Una «valanga chimica» così Vasco Rossi aveva descritto il «cocktail di farmaci» che ogni giorno è costretto a prendere a causa di una malattia silente che lo stringe come in una morsa da diversi anni: la depressione. Su Facebook, che lui definisce il suo «bar», punto di incontro con cui comunicare con i fan, il Blasco aveva postato tempo fa una cura che porta avanti ancora oggi: «1 antidepressivo al dì, l’Effexor 0,75 mg, (è il dosaggio minimo, esiste anche da 150 e da 300mg) , 1 ansiolitico al bisogno, lo Xanax (che ha effetti collaterali molto inferiori a farmaci come il Tavor o il Minias che mi risulta essere usato dalla stragrande maggioranza della popolazione), 1 complesso vitaminico studiato appositamente per me dopo precisi esami che faccio presso una clinica x la salute, nella quale trascorro una settimana ogni anno e che frequento da vent’anni. Tutto qua!».
Ed è lui stesso a chiarire le origini di questa depressione: «È esplosa nel 2001, dopo la morte improvvisa di Massimo Riva seguita da quella del più caro mio amico d’infanzia Mario Giusti, il quale, dopo un periodo di tossicodipendenza da eroina durato 4 anni dal 1982 al ‘86, dopo due anni di comunità, era uscito completamente trasformato e maturato. Aveva smesso da dodici anni di farsi ed era ritornato ad una vita normale. Lavorava e viveva serenamente quando all’improvviso si è sentito male in settembre (epatite c) e a gennaio è morto!

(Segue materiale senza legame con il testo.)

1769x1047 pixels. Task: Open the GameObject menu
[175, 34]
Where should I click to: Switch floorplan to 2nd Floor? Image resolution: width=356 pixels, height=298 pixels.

Questo ha scatenato in me una rabbia e una disperazione tale per una così ingiusta e crudele fine che, aggiunta alla sensazione di essere un sopravvissuto, di avere raggiunto ogni meta e realizzato ogni sogno al di là di qualsiasi immaginazione, mi ha gettato in uno stato di tristezza e una malinconia tali per cui mi sembrava niente avesse più importanza!». Parole che testimoniano la profondità d’animo del rocker di Zocca, il suo intenso attaccamento agli affetti, la fiducia cieca nell’amicizia. E più volte Vasco Rossi ha pensato anche di togliersi la vita, tanto era grande la sua disperazione. A dargli forza la compagna, ma anche i numerosi fan, che lo venerano come fosse una divinità.
Nel 2012 il Blasco ha avuto anche un altro grave problema di salute: un batterio killer gli aggredì il miocardio. Tutti rimasero col fiato sospeso in attesa che il cantante fosse fuori pericolo e uscisse dall’ospedale. «La chiamano “malattia del terzo millennio”: l’11 settembre dello scorso anno ho avuto la terza ricaduta, ho dovuto fermarmi, è stata pesantissima ma ora tutto è superato. Sono stato di nuovo in terapia intensiva, attaccato alle flebo, ho perso conoscenza per tre giorni, poi venti giorni di cure e la riabilitazione. Questo streptococco vive normalmente sulla pelle ma quando trova una ferita o un’infiammazione entra in circolo e, se ti trova con le difese immunitarie basse, comincia a distruggere tutto sino a farti fuori, in un mese. È la stessa cosa che nell’800 ha ucciso Johnny Walker, quello del whisky: si potrebbe dire di tutto e invece, guarda un po’, a me e a Johnny Walker ci unisce solo lo streptococco. Lui però è morto, io sono ancora qua: ora per fortuna ci sono gli antibiotici!», raccontò all’epoca del ricovero Vasco Rossi, che oggi si sente un uomo nuovo. «Mi sembra di cogliere un aspetto in più in tutte le cose, che per la verità in alcuni casi non mi fa neanche piacere coglierlo, ma in molti altri mi dà gioia, cose semplicissime, come incontrare i fan!».
Vasco Rossi ha ancora molto da dire, professionalmente parlando si sente carico, particolarmente ispirato. Su Facebook ha lasciato una dichiarazione che ha rallegrato tutti i suoi fan: «Tornerò in tour nel 2019, faremo altre città rimaste fuori da questo giro, come Milano. E poi ci saranno canzoni nuove. Stanno arrivando. Prima dei concerti dell’anno prossimo ci sarà una canzone molto filosofica, con una sensibilità femminile!».